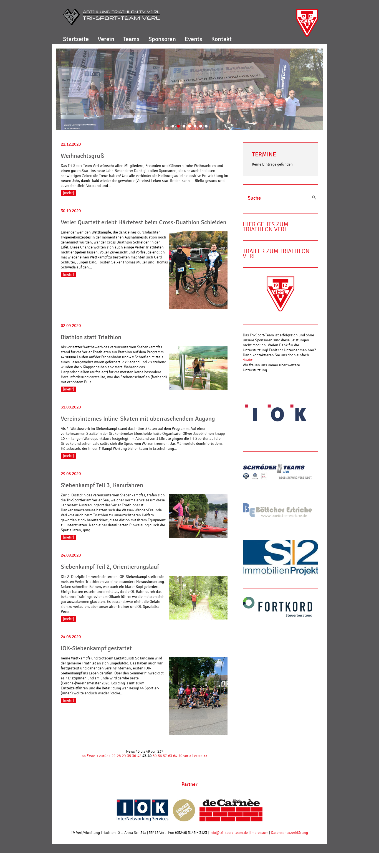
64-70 (177, 756)
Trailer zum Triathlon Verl (276, 254)
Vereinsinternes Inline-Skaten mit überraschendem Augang (138, 418)
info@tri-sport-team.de (228, 833)
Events (193, 39)
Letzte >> (199, 756)
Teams (131, 39)
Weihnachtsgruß (82, 155)
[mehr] (68, 193)
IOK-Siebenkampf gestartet (96, 648)
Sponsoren (162, 39)
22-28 (116, 756)
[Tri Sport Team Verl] (111, 17)
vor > (187, 756)
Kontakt (221, 39)
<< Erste (88, 756)
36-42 (136, 756)
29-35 (126, 756)
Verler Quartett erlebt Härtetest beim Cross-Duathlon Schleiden (143, 222)
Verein (106, 39)
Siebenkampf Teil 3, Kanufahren (102, 485)
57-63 (167, 756)
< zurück (103, 756)
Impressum (259, 833)
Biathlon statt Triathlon (91, 337)
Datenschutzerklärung (289, 833)
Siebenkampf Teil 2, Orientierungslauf (110, 566)
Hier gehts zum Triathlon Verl (265, 227)
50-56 (157, 756)
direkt (247, 360)
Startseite (76, 39)
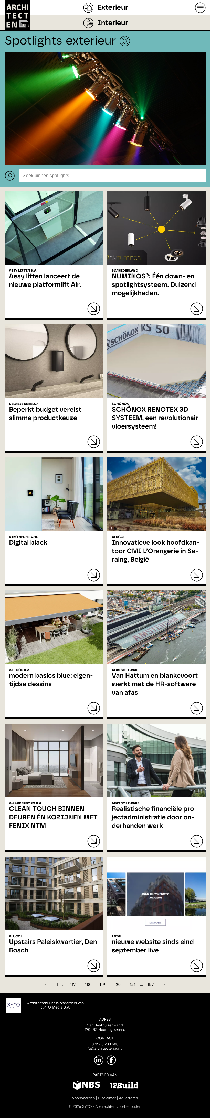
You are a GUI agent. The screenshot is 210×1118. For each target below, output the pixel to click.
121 (132, 985)
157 (150, 985)
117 (73, 985)
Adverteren (128, 1098)
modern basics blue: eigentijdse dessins (51, 680)
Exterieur (112, 7)
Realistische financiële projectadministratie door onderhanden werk (154, 817)
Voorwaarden (83, 1098)
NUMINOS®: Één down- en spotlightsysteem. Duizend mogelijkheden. (154, 285)
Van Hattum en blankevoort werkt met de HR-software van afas (155, 684)
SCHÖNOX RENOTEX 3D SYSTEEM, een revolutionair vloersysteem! (155, 418)
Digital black (28, 543)
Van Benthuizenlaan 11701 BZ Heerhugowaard (105, 1028)
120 (117, 985)
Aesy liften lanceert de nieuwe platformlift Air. (45, 280)
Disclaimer (107, 1098)
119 (102, 985)
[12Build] (124, 1086)
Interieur (112, 23)
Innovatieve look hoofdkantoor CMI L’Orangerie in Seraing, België (155, 551)
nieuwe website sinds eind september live (153, 946)
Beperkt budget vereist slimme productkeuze (45, 414)
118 (87, 985)
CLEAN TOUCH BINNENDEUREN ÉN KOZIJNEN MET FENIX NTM (53, 817)
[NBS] (86, 1086)
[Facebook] (111, 1060)
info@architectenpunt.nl (105, 1048)
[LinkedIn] (98, 1060)
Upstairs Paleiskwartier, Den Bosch (53, 946)
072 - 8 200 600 (105, 1044)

# # # # # # #

▸ Problem description:
Pull every line of the data above into your answer unchanged, but leave out the pictures.

▸ Task output:
64-70 (177, 756)
Trailer zum Triathlon Verl (276, 254)
Vereinsinternes Inline-Skaten mit überraschendem Augang (138, 418)
info@tri-sport-team.de (228, 833)
Events (193, 39)
Letzte >> (199, 756)
Teams (131, 39)
Weihnachtsgruß (82, 155)
[mehr] (68, 193)
IOK-Siebenkampf gestartet (96, 648)
Sponsoren (162, 39)
22-28 (116, 756)
[Tri Sport Team Verl] (111, 17)
vor > (187, 756)
Kontakt (221, 39)
<< Erste (88, 756)
36-42 (136, 756)
29-35 (126, 756)
Verler Quartett erlebt Härtetest beim Cross-Duathlon Schleiden (143, 222)
Verein (106, 39)
Siebenkampf Teil 3, Kanufahren (102, 485)
57-63 (167, 756)
< zurück (103, 756)
Impressum (259, 833)
Biathlon statt Triathlon (91, 337)
Datenschutzerklärung (289, 833)
Siebenkampf Teil 2, Orientierungslauf (110, 566)
Hier gehts zum Triathlon Verl (265, 227)
50-56 (157, 756)
direkt (247, 360)
Startseite (76, 39)
You are a GUI agent. The screenshot is 210×1118. For each target below, output the pixel to click.
121 (132, 985)
157 (150, 985)
117 (73, 985)
Adverteren (128, 1098)
modern basics blue: eigentijdse dessins (51, 680)
Exterieur (112, 7)
Realistische financiële projectadministratie door onderhanden werk (154, 817)
Voorwaarden (83, 1098)
NUMINOS®: Één down- en spotlightsysteem. Duizend mogelijkheden. (154, 285)
Van Hattum en blankevoort werkt met de HR-software van afas (155, 684)
SCHÖNOX RENOTEX 3D SYSTEEM, een revolutionair vloersysteem! (155, 418)
Digital black (28, 543)
Van Benthuizenlaan 11701 BZ Heerhugowaard (105, 1028)
120 (117, 985)
Aesy liften lanceert de nieuwe platformlift Air. (45, 280)
Disclaimer (107, 1098)
119 (102, 985)
[12Build] (124, 1086)
Interieur (112, 23)
Innovatieve look hoofdkantoor CMI L’Orangerie in Seraing, België (155, 551)
nieuwe website sinds eind september live (153, 946)
Beperkt budget vereist slimme productkeuze (45, 414)
118 (87, 985)
CLEAN TOUCH BINNENDEUREN ÉN KOZIJNEN MET FENIX NTM (53, 817)
[NBS] (86, 1086)
[Facebook] (111, 1060)
info@architectenpunt.nl (105, 1048)
[LinkedIn] (98, 1060)
Upstairs Paleiskwartier, Den Bosch (53, 946)
072 - 8 200 600 (105, 1044)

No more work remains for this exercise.